TAB: Transformer Attention Bottlenecks enable User Intervention and Debugging in Vision-Language Models
This addresses the need for more transparent and controllable AI systems in vision-language tasks, offering a novel method for user intervention, though it is incremental in its application to existing architectures.
The paper tackles the problem of interpretability and user intervention in vision-language models by introducing a Transformer Attention Bottleneck (TAB) layer, which constrains attention to enable debugging and editing, resulting in models that perform similarly to baselines in captioning but are superior in localizing changes and identifying no-change scenarios across three datasets.

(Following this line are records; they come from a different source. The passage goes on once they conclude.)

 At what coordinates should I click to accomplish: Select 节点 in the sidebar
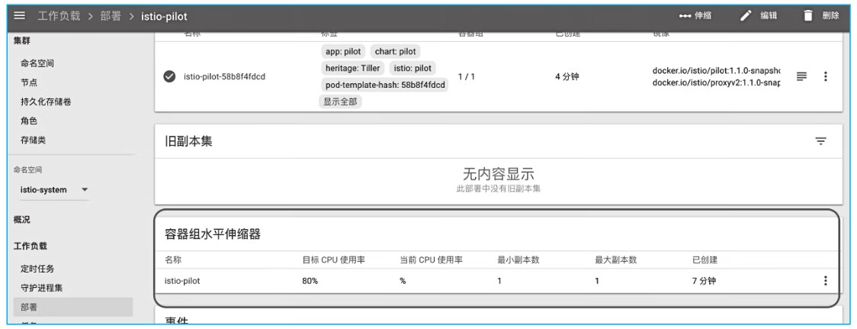29,82
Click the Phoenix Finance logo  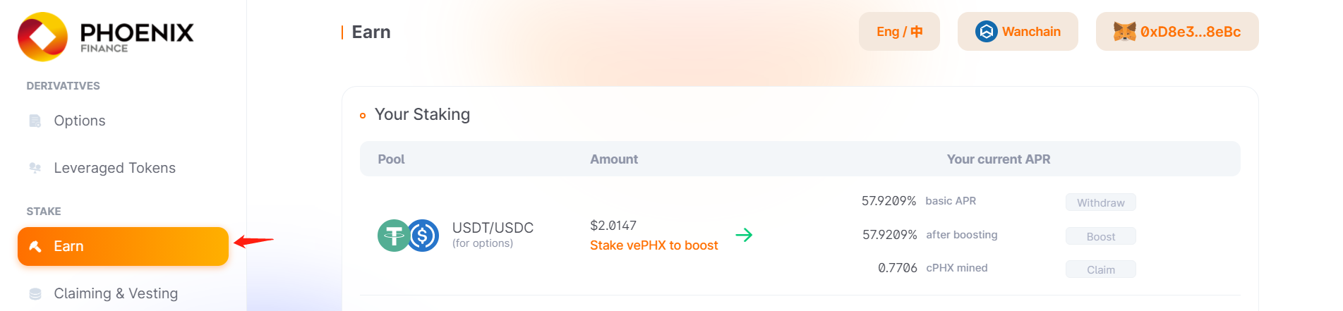106,36
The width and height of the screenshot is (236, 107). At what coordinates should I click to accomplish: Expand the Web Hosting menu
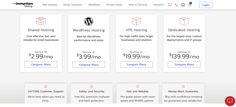[x=50, y=5]
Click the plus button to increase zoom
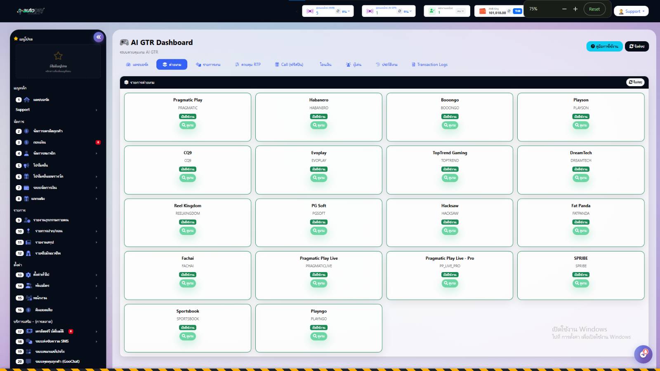 pyautogui.click(x=575, y=9)
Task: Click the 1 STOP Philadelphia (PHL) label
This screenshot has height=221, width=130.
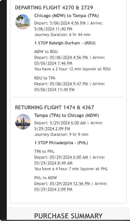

Multi-head self-attention (MHSA) is a key component of Transformers, a widely popular architecture in both language and vision. Multiple heads intuitively enable different parallel processes over the same input. Yet, they also obscure the attribution of each input patch to the output of a model. We propose a novel 1-head Transformer Attention Bottleneck (TAB) layer, inserted after the traditional MHSA architecture, to serve as an attention bottleneck for interpretability and intervention. Unlike standard self-attention, TAB constrains the total attention over all patches to $\in [0, 1]$. That is, when the total attention is 0, no visual information is propagated further into the network, and the vision-language model (VLM) would default to a generic, image-independent response. To demonstrate the advantages of TAB, we train VLMs with TAB to perform image-difference captioning. Over three datasets, our models perform similarly to baseline VLMs in captioning but the bottleneck is superior in localizing changes and in identifying when no changes occur. TAB is the first architecture to enable users to debug by editing attention, which often produces expected outputs by VLMs.